__Task instructions__: Set down every record exactly as it appears.

********

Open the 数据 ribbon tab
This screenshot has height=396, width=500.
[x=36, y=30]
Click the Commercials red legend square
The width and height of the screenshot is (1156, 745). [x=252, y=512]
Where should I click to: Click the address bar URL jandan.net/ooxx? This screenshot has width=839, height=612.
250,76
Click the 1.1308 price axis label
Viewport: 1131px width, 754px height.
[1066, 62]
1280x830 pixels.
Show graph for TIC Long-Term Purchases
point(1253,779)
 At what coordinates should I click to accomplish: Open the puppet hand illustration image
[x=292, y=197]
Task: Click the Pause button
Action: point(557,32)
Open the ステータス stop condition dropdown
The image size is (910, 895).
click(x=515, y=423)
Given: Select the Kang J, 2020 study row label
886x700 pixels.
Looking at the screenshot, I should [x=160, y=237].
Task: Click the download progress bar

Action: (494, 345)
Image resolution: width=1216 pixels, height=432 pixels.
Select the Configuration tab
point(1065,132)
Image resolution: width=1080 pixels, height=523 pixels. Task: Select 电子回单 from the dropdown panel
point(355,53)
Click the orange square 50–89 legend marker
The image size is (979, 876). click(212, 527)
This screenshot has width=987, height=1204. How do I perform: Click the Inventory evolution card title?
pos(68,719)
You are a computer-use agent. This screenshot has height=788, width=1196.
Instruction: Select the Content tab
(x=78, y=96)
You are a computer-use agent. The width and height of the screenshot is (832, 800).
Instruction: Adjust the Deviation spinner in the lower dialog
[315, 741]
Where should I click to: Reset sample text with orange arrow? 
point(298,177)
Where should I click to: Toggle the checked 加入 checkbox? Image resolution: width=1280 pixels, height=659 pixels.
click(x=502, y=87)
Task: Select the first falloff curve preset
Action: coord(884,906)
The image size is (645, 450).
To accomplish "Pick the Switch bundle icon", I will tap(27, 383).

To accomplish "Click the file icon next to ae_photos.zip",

********

__Answer to this problem__:
Open the 数据 ribbon tab
This screenshot has height=396, width=500.
[x=36, y=30]
Click the Commercials red legend square
The width and height of the screenshot is (1156, 745). [x=252, y=512]
Where should I click to: Click the address bar URL jandan.net/ooxx? This screenshot has width=839, height=612.
250,76
Click the 1.1308 price axis label
Viewport: 1131px width, 754px height.
[1066, 62]
1280x830 pixels.
Show graph for TIC Long-Term Purchases
point(1253,779)
 At what coordinates should I click to accomplish: Open the puppet hand illustration image
[x=292, y=197]
Task: Click the Pause button
Action: point(557,32)
Open the ステータス stop condition dropdown
The image size is (910, 895).
click(x=515, y=423)
Given: Select the Kang J, 2020 study row label
886x700 pixels.
Looking at the screenshot, I should [x=160, y=237].
Task: Click the download progress bar

Action: (494, 345)
Image resolution: width=1216 pixels, height=432 pixels.
Select the Configuration tab
point(1065,132)
Image resolution: width=1080 pixels, height=523 pixels. Task: Select 电子回单 from the dropdown panel
point(355,53)
Click the orange square 50–89 legend marker
The image size is (979, 876). click(212, 527)
This screenshot has width=987, height=1204. How do I perform: Click the Inventory evolution card title?
pos(68,719)
You are a computer-use agent. This screenshot has height=788, width=1196.
Instruction: Select the Content tab
(x=78, y=96)
You are a computer-use agent. The width and height of the screenshot is (832, 800).
Instruction: Adjust the Deviation spinner in the lower dialog
[315, 741]
Where should I click to: Reset sample text with orange arrow? 
point(298,177)
Where should I click to: Toggle the checked 加入 checkbox? Image resolution: width=1280 pixels, height=659 pixels.
click(x=502, y=87)
Task: Select the first falloff curve preset
Action: coord(884,906)
The image size is (645, 450).
To accomplish "Pick the Switch bundle icon", I will tap(27, 383).

To accomplish "Click the file icon next to ae_photos.zip",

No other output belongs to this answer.